According to Wikipedia,
Reverse geocoding is the process of back (reverse) coding of a point location (latitude, longitude) to a readable address or place name. This permits the identification of nearby street addresses, places, and/or areal subdivisions such as neighbourhoods, county, state, or country.
Reverse geocoding is crucial to the work that I do at OpenSignal where I've to churn through terabytes of crowdsourced data to compare operator performance (in terms of coverage and data speeds) and user numbers at various geographical areas across the globe. To be able to do these analyses easily, I built a geocoder library in Python that is offline and fast, and that improves on an existing one built by Richard Penman. By making this offline, you do not have to deal with slow web APIs (such as Nominatim and Google) and query limits. The library was built with speed in mind and it can geocode 10 million GPS coordinates in under 30 seconds on a machine with 8 cores.
Since its release over a year ago, the library has been pretty well received by the community. It's been downloaded over 10,000 times and has received 1230 stars on Github. Being featured as the #1 post on Hacker News certainly helped drive a lot of traffic to it. I'm really grateful to the community who have helped report and squash quite a few bugs along the way.
Under the Hood
Under the hood, the library comes packaged with a database of places with a population greater than 1000, which was obtained from GeoNames. This entire database is loaded into a k-d tree and the nearest neighbour algorithm is used to find the city/town closest to the input point location. There's a nice explanation of k-d trees in Data Skeptic, one of my favourite podcasts. The scipy implementation of k-d trees is, unfortunately, single-threaded and does not exploit the multiple CPUs available on your machine. Thus, to improve performance, I implemented a parallelised k-d tree that comes into its own for really large inputs (in the order of millions) as seen in the graph below.
Running time (in seconds) for various input sizes
For the nearest neighbour algorithm, I use the Euclidean distance formula to compare distances between any two GPS coordinates. This isn't the most accurate, especially at latitudes further away from the equator where projection distortions are much more noticeable. I had to make a tradeoff between accuracy and speed, and I chose to focus on speed. The primary use case for this library, as I envisioned it, was to be able to geocode to larger administrative regions (such as cities and counties) and at this scale, inaccuracies due to latitude distortions are not so apparent. If you're interested in smaller regions, you could implement the Haversine formula as detailed in this post.
Usage at OpenSignal
Within OpenSignal, the library is used in various ways. We use it for ad-hoc analysis of our coverage and speed data and also in our coverage maps where you can compare the performance of operators in a country/region.

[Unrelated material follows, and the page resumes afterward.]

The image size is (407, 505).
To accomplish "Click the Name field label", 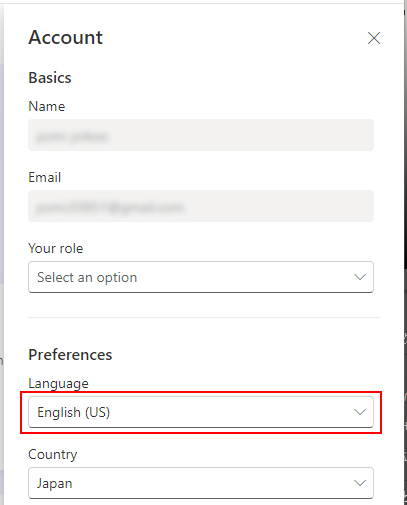I will (x=47, y=106).
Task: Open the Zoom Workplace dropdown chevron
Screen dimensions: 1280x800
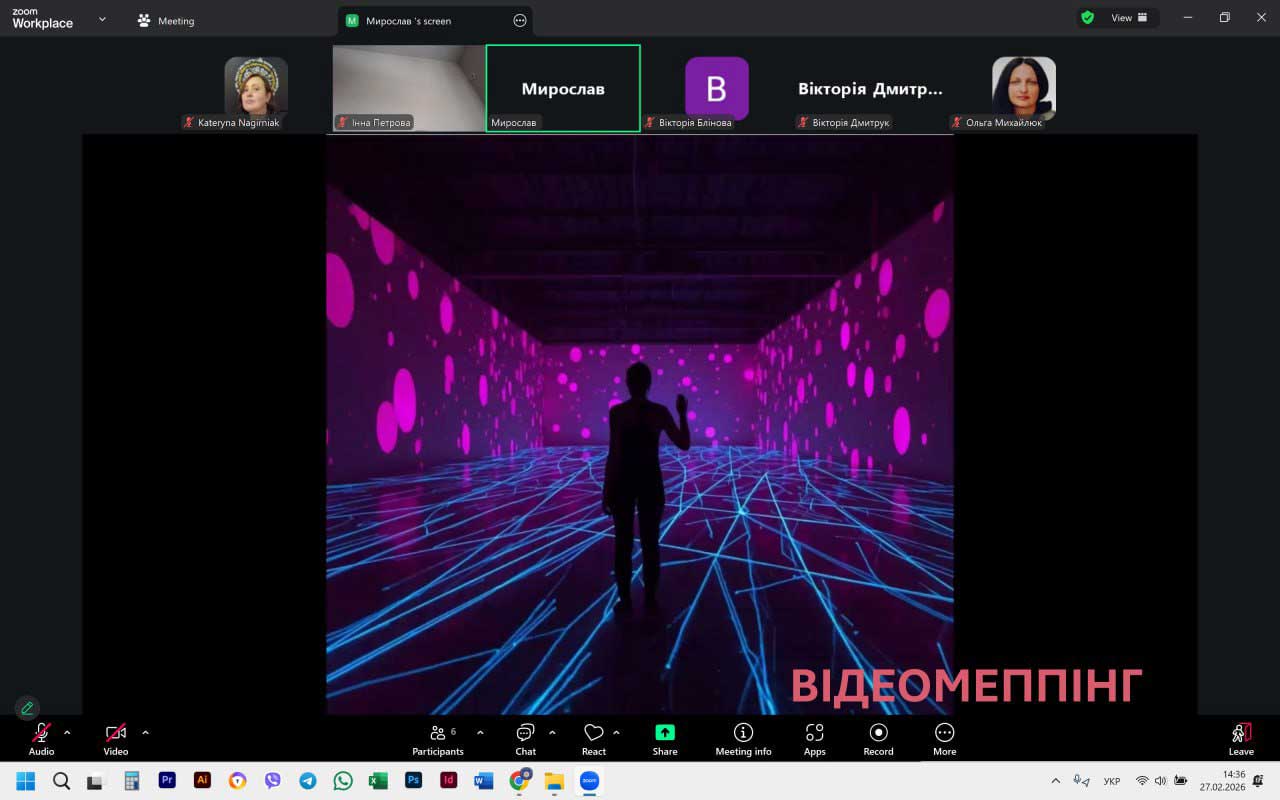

If you pan across the map above, the reverse geocoder library is used to determine the main country of interest. We, however, noticed a problem when you zoom into a border region between two or more countries.
Taking Singapore as an example, the library fails when you query for locations near the border.
The locations circled in blue are the ones in the database obtained from GeoNames. The locations circled in black are the ones given as input to the geocoder library. The lines show the geocoded locations returned by the library for those inputs. As you can see, the lines in red show the wrong country being returned. For instance, if you search for a location in the north of Singapore such as Woodlands or Yishun, the library returns Johor Bahru in Malaysia. Singapore, being a city-state, has only one administrative region in the GeoNames database and the location is unfortunately set to the downtown area in the south.
I've now modified the library so that it accepts custom data sources. To fix the Singapore problem, you can customise the GeoNames database by adding the following three locations:
You can load this custom data source and pass it to the library as follows:
import io import reverse_geocoder as rg geo = rg.RGeocoder(mode=2, verbose=True, stream=io.StringIO(open('custom_source.csv', encoding='utf-8').read())) coordinates = (51.5214588,-0.1729636),(9.936033, 76.259952),(37.38605,-122.08385) results = geo.query(coordinates)
The results of this are shown in the image below.
The three custom locations are circled in magenta and you can see that the library now returns the right location (as shown by the green lines) within the country of interest.
Special thanks to Grégoire Charvet for reviewing my code for this enhancement.